Machine learning from Hurricane Sandy

In this post, we will look on how it is possible to use machine learning to identify areas that are vulnerable to natural disasters. The application is specifically tailored to analyze the damage patterns caused by Hurricane Sandy as it hits the East Coast in the Fall 2012.

As the dataset used was protected by an NDA, I will not be able to fully disclose it, so this write-up will discuss the approach only conceptually and draw insights from a few results.


Identify the primary factors of coastal vulnerability and develop a model to assess and predict expected damages from extreme events. More in detail: Explore the physical and climatic factors determining (or contributing to) NYC buildings damage during Sandy Use machine learning to model and possibly predict expected damages from future Sandy-like events.

Datasets (covered by NDA)

NYC’s physical and social community characteristics as well as climatic risks A categorical characterization of building damages - ranging from 0 (not damaged) to 5 (destroyed and flooded)

Exploratory analysis

First, let us see what the distribution of damages looks like and perhaps explore some preliminary relationships between predictors and damages, as well as analyzing the correlation among predictors.

Damage - Canopy
Damage - Surge
Damage - Elevation
Damage - Distance from Shore

We notice that damages - here expressed on a scale 0 to 5 - are generally greater for: 1) short distance from the shore; 2) low elevation; 3) high surge with respect to the ground level; 4) when the density of street canopy is smaller.

Approach and Models

The above preliminary analyses suggest that there is a set of meaningful predictors whose relationship with building damage can be utilized to build models and eventually make predictions. Here, I explore a number of machine learning classifiers to make a preliminary assessment of the potential of a machine learning approach:

  • Logistic Regression
  • k-Nearest Neighbor (k-NN) classifier
  • Gradient Boosting Trees
  • Random Forest
  • Support Vector Machines (SVM)

I then use precision, recall and f-1 scores to compare model performances.
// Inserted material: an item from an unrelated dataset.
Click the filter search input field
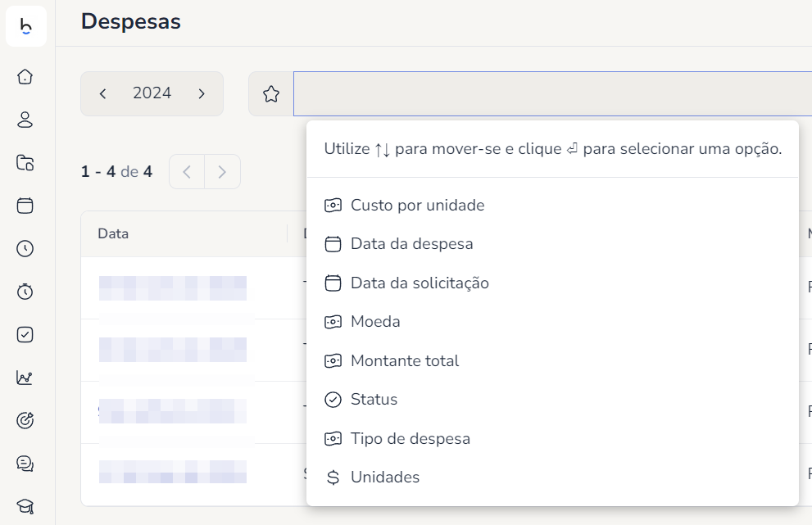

Here, I use an 80-20 train-test split to cross validate (using 100 random runs each) the above models. Resampling was used to address class imbalance and hyperparameters were tuned to improve performance. All validation metrics were adapted for multi-class classification.

Model Comparison

Model Validation

The Random Forest classifier appeared to be the most accurate and robust and was chosen for further development. Validation based on Receiver Operating Characteristic (ROC) curve and confusion matrix is provided below.


The GINI index, which is the best splitting criterion used in Random Forest trees, can also provide a good measure of the relative importance of the damage predictors for the trained model. Here is the feature importance, ranked according to the GINI index, for the selected model. The bar on the histogram represent one standard deviation as calculated from the sample of 100 cross validated runs.


Now that we looked at the metrics, let us see how well we predicted the actual damages on the test set for a subset of the study domain.

observations vs predictions

Well, not every point is perfectly predicted, but the overall picture is spot on!


Last step: how does the rest of the study domain looks like? Here is a map of the Staten Island and Rockaways area.

Predicted domain

Overall, most of the area is colored in blue, which means that no damage to buildings is expected. However, pockets of vulnerability are clearly present, especially in the Rockaways, eastern Staten Island and north-western Staten Island. This is perfectly in line with the areas most hevily hit by Sandy, suggesting that the approach taken can indeed be used to predict damages for future events and/or to assess the effect of mitigation measures.

Written on January 9, 2017